Homeschooling newsletter founded by John Holt

Growing Without Schooling (GWS) was a homeschooling newsletter focused primarily on unschooling and deschooling. It was founded in 1977 by educator John Holt, and was published in Boston, Massachusetts. Reportedly the first such publication in the United States, it was read worldwide, and helped to catalyze the early growth and development of the homeschooling movement. Publication ceased in 2001 after 143 issues.
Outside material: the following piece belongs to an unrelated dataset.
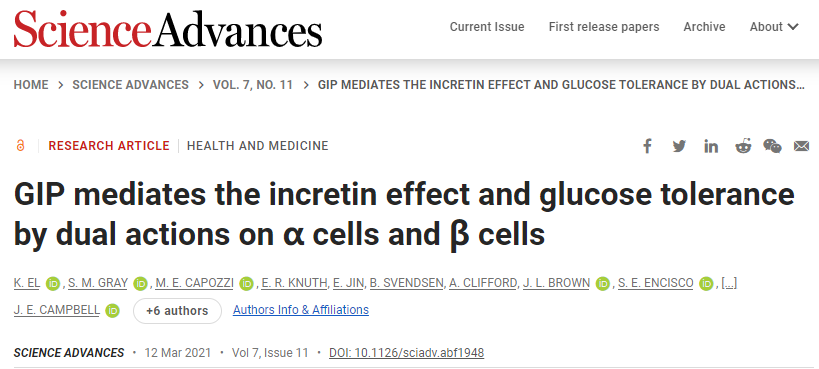Image resolution: width=819 pixels, height=369 pixels.
Task: Navigate to HOME breadcrumb
Action: (31, 85)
==Content and philosophy==
The newsletter included letters with questions and advice about homeschooling, interviews with participants in homeschooling, directories of resources, news items, and analysis. One common feature addressed challenges homeschooling families face, such as legal hurdles, skeptical grandparents, the need for parents to relearn material, and balancing homeschooling with other work for parents. Space was also devoted to connecting people with people in similar positions, such as observant Jewish homeschooling families, single parents interested in homeschooling, and parents of children with intellectual disabilities.

Many articles criticized schools. These criticisms expressed concerns that schools stifle student motivation and creativity, interfere with learning, mistreat students with disabilities, maintain class hierarchy, and monopolize resources that would be better invested in libraries, museums and community centers.

== Leadership ==
Following Holt's death on September 14, 1985, Holt Associates took over the newsletter. Patrick Farenga served as managing editor with editors John Holt and Donna Richoux, Susannah Sheffer joined as associate editor for Issue #52, editor by Issue #58. Meredith Collins later served as editor.

== Legacy ==
One of the first documentaries about homeschooling, Grown Without Schooling, was named in homage to the magazine and profiled several of the grown homeschoolers who had written for it. Its producer, Peter Kowalke, also wrote occasionally for the magazine.

Everywhere All the Time: A New Deschooling Reader, edited by Matt Hern and published in 2008, includes a chapter on Growing without Schooling.